Sacrificare i pezzi migliori per affermarsi: Beth Harmon e Walter Tevis

di Francesco Bordi

L’eco dello schermo, piccolo o grande che sia, è sempre potentissima. Vale anche quando le immagini proposte riguardano piccoli cavalli, pedoni ed alfieri sapientemente gestiti dalla loro… “regina”.

Agli inizi anni degli ’80 il gioco degli scacchi ha goduto di una certa popolarità e di una buona diffusione nel nostro Paese. Buona parte dei miei coetani può dire d’aver posseduto, in giovanissima età, una scacchiera pieghevole con le pedine in plastica. Molti dei ragazzi dell’epoca hanno giocato su quelle sessantaquatro case, magari non in maniera eccelsa, ma servendosi solamente delle regole base. Persino i primi programmi ludici su PC hanno utilizzato quel gioco con pedine bianche e nere, anche se in una versione molto rudimentale, per intrattenere i loro fruitori. Quanta soddisfazione allora poteva derivare dall’aver battuto un computer a scacchi! Proprio in quel periodo però la grande macchina dell’intrattenimento ha cominciato a fare passi da gigante e le scacchiere finiscono presto in cantine e soffitte. I videogiochi infatti sono diventati sempre più realistici e coinvolgenti, le videocassette hanno invaso le case, così come successivamente sarebbe accaduto per i DVD ed i Bluray, e le console hanno preso piede in maniera definitiva fino ad arrivare alla situazione attuale che vede oggettivamente il trionfo della rete in tutti gli ambiti legati alle nostre attività, enterteinment incluso. Ecco però che, proprio grazie ad una serie veicolata da internet,  quelle stesse schacchiere, dimenticate quasi completamente, abbandonano la loro configurazione di nicchia e tornano a fare capolino nei negozi, nelle librerie e persino nei corsi a distanza per i curiosi.
+ + + + + + +
__CONSEGNA__: Nell'articolo sugli scacchi qui sopra, individua tutti i pezzi degli scacchi indicati con il loro nome specifico. Riportali in un elenco.
+ + + + + + +
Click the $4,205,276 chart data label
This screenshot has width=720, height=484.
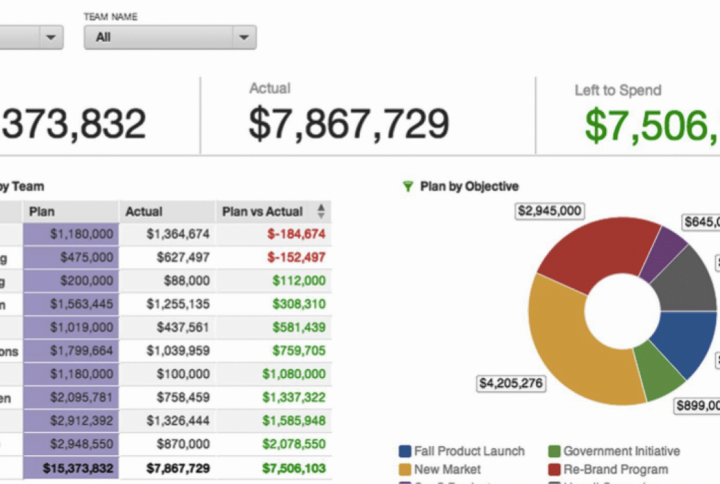(x=511, y=383)
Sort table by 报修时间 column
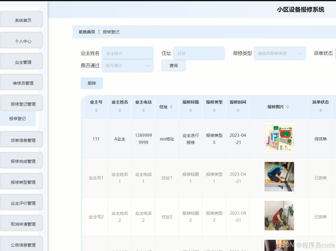Viewport: 336px width, 251px height. 238,111
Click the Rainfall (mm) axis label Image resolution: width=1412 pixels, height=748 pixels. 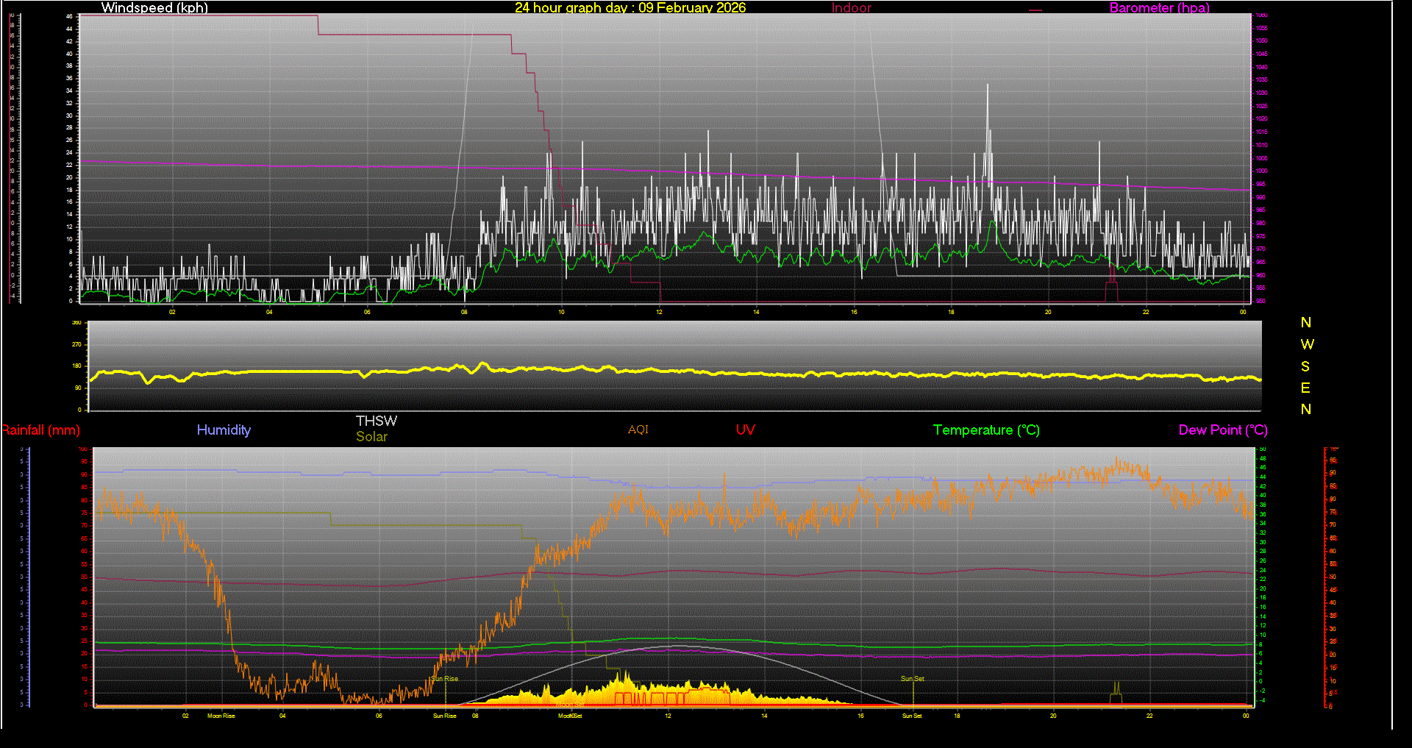click(40, 430)
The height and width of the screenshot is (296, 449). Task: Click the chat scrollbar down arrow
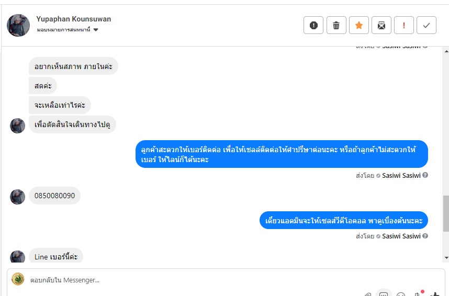pos(446,258)
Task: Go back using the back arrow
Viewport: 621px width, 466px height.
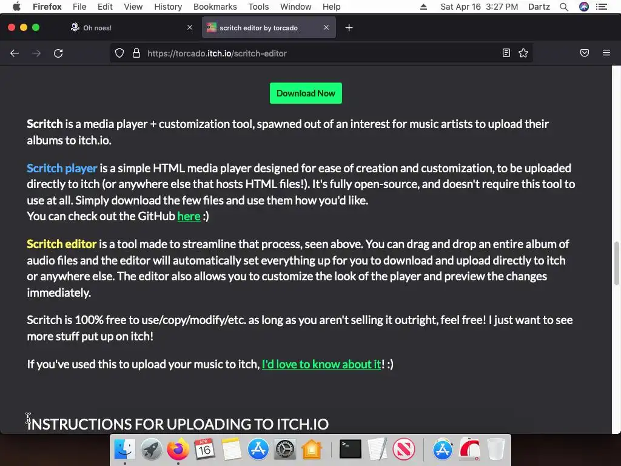Action: click(15, 53)
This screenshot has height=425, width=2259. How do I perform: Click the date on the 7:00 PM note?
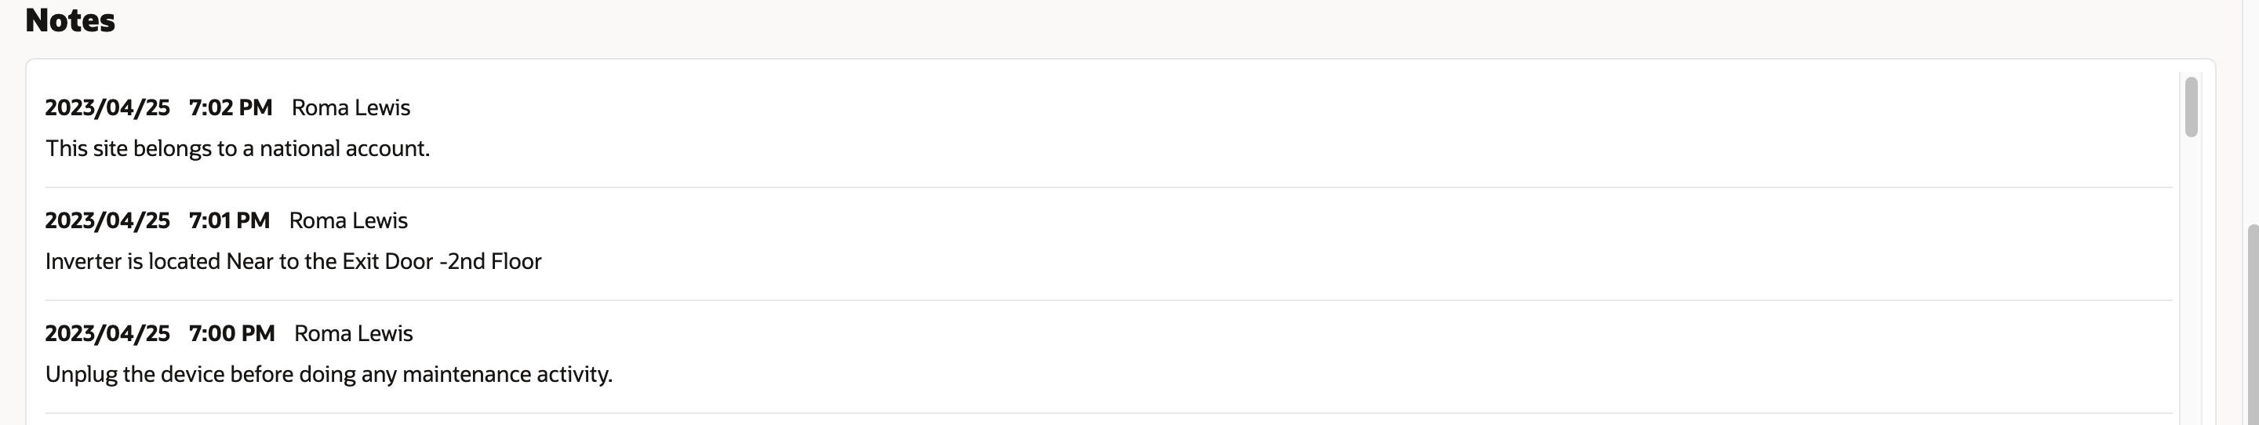pyautogui.click(x=107, y=334)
+ + + + + + +
__SOLUZIONE__:
- cavalli
- pedoni
- alfieri
- regina